Os arautos do ataque à Segurança Social pública incorrem propositadamente na mistificação de designarem o nosso sistema elementar de protecção social como «Estado Social» ou «Estado do bem estar», com o intuito ideológico de projectar na consciência social a ideia de que está já fora do tempo em face da «globalização» e da «competitividade» e de que os direitos não são para toda a vida. Mas tanto nas eventualidades relacionadas com a saída do mundo do trabalho (aposentação e desemprego), como no combate à pobreza, na protecção à família ou inserção social, o nosso sistema é ainda jovem e incipiente.

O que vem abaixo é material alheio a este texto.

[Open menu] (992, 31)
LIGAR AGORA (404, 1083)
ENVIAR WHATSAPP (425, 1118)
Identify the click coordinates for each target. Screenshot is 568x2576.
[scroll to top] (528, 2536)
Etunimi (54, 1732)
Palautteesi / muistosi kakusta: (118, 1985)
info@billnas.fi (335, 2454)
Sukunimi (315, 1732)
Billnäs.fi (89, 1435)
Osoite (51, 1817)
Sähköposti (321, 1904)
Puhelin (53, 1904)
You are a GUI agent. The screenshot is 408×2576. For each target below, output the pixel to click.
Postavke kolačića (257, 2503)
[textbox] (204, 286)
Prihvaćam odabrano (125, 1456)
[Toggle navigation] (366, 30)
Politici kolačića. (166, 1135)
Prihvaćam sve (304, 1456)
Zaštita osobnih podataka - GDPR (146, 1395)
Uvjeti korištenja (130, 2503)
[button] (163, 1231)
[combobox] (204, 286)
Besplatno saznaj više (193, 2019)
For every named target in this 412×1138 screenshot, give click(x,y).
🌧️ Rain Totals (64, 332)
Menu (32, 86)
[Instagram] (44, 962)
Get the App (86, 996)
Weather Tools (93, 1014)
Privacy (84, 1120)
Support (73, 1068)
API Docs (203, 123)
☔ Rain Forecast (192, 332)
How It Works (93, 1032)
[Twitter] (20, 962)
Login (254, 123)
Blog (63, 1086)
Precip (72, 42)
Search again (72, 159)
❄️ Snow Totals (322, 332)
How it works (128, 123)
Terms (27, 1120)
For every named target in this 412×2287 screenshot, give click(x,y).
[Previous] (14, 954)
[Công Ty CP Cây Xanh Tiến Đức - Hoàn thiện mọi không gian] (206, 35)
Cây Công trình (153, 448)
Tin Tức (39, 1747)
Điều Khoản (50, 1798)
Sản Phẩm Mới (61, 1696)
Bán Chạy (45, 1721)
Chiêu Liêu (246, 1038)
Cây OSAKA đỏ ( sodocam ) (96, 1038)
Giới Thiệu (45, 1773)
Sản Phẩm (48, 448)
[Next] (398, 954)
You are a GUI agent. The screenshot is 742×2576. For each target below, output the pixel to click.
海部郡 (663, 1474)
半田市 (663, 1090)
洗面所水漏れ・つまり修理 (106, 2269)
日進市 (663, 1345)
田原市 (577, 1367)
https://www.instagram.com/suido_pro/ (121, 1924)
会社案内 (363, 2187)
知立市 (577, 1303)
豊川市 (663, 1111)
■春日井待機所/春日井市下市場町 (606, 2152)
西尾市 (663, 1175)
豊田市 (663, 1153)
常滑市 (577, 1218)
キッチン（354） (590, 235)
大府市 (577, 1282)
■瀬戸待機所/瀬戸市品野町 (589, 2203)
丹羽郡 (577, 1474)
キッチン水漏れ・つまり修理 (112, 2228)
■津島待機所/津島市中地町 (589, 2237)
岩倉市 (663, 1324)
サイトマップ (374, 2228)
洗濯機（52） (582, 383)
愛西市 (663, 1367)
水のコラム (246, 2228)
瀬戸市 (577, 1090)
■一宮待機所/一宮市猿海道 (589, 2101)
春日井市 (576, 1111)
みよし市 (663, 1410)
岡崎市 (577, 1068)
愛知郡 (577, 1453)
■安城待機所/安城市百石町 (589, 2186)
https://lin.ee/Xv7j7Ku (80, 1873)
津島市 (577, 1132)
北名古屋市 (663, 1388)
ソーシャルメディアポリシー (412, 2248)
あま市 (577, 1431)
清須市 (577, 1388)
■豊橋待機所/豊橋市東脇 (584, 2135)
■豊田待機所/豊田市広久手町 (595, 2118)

Portugal é o país da União Europeia a 15 que tem a menor despesa por habitante em protecção social – pouco mais de metade da média respectiva – sendo que, em 2002, a despesa per capita em protecção social foi de 3151€ contra os 6748€ da média da UE a 15. No «Estado Social» de Portugal, com 2 milhões e 600 mil pensionistas da Segurança Social pública, em 2003 a pensão média era de pouco mais de 3400€ por ano. Cerca de 1 milhão e 100 mil pensionistas portugueses receberão, em 2006, menos de 300€ por mês.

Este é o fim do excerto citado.